Als ich das Haus in Francia Chica hatte, mit einer fast schon zur Familie gehörenden Handwerker-Klientel, wo sich Bettgenossen und -genossinnen gegenseitig die Bilder ihrer Kinder zeigten, tauchte dort der Marqués de Solange auf, der die Luxushuren satthatte und dem es nach Arbeiterhintern gelüstete. Und als er zufällig durch die Straße ging, fiel ihm eines meiner Mädchen auf, er folgte ihr und sah sie hineingehen. Aber er vergaß Nati sogleich, als er mich sah, damals war ich jung, groß, stark und ich hatte das Gesicht einer Jungfrau aus römischer Zeit. Ich gebe zu, ich hatte damals schon mehrere Freunde gehabt - einer davon hatte mir das Etablissement eingerichtet -, aber das sah man mir nicht an. Vielmehr sah ich aus, als wäre ich gerade aus einem Kloster in Ávila weggelaufen. Der Marqués hatte eine sehr katholische Mutter mit einer spitzen Zunge, die immer zu ihm sagte, er solle nicht mit verkommenen Frauen mit Flittchengesicht herummachen, aber er hörte nicht auf sie und machte mit verkommenen Frauen mit Mädchengesicht herum. Wir gingen in das beste Zimmer, obwohl ich ihm hundertmal sagte, ich würde nicht mit Freiern schlafen - was auch stimmte - und er hundertmal erwiderte, er würde mir die Einkünfte eines ganzen Monats zahlen, was er auch tatsächlich tat. Ich schlug ihm ein paar Sachen vor, die er noch nicht kannte, obwohl er aus einer großen Familie aus fruchtbaren Mönchen und lüsternen vornehmen Herren stammte.

Er war begeistert.

Die untergehende Sonne war so lange Jahre meine Begleiterin, dass ich manchmal das Gefühl habe, die Zeit sei unwirklich, sie sei nicht vergangen. Es fällt mir schwer, mich zu erinnern - und manchmal auch zu begreifen -, wie der Marqués sich nach der anfänglichen Begeisterung in mich verlieben konnte, obwohl es so viele Jungfrauen gab, so viele friedliche Muschis und so viele hingebungsvolle Mütter, die zu allen Schandtaten bereit waren. Ich weiß sehr wohl, dass die Faszination des Bettes, die Entdeckung der Frau des Lebens, nicht von langer Dauer ist, doch im Falle des Marqués währte sie ein ganzes Leben.

Gut, sein Leben war kurz.

Mein Gott, die Sonne fällt jetzt mit einer solchen Kraft ein, dass sie bis tief in meinen Kopf vordringt und einen Schwindel erzeugt, von dem ich mich nicht befreien kann, nur weil Mabel nie die Vorhänge vorzieht oder das Fenster ein wenig öffnet, damit die Hitze entweichen kann. Mabel sollte wissen, wie weh das tut.

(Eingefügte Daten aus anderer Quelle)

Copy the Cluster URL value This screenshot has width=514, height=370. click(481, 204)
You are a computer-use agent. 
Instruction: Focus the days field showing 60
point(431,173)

Mabel hat unter vielen Männern geschwitzt.

Aber alles fing mit dem Marqués de Solange an, ohne den Marqués wäre das alles nicht geschehen. Ich wusste lediglich, dass er viel Geld hatte, dass seine Mutter bald sterben würde (nicht ohne vorher - vergeblich - zu versuchen, ihr Vermögen einem Stiftsherrn zu vermachen) und dass er selbst nicht im Geruch der Heiligkeit sterben wollte, ohne je einen Harem besessen zu haben. Deshalb hat er, obwohl er mich stets vorgezogen hat, jedes meiner Mädchen ausprobiert, alle, die ich hatte, und eine, die nicht zu mir gehörte: Mabel.

Mabel kam von der Straße, blond, zerbrechlich, arm, sie hatte die üppigen Rundungen einer wollüstigen Frau, einen reinen Blick, und sie war erst fünfzehn Jahre alt. Mabel.

Ich hatte mich schon oft als Kupplerin betätigt - das war schließlich mein Geschäft -, aber ich war keine Kupplerin, die suchte, sondern eine, die empfing. Die Mädchen selbst läuteten vom Hunger getrieben an meiner Tür. Ich zeigte ihnen das Etablissement, sprach mit ihnen über die Preise, gab ihnen ein wenig Nachhilfe in Sachen Eleganz (darauf verstehe ich mich, jedenfalls tat ich das damals), und dann weihte ich sie in das Metier ein, nicht mit einem x-beliebigen, sondern mit einem Freier meines Vertrauens.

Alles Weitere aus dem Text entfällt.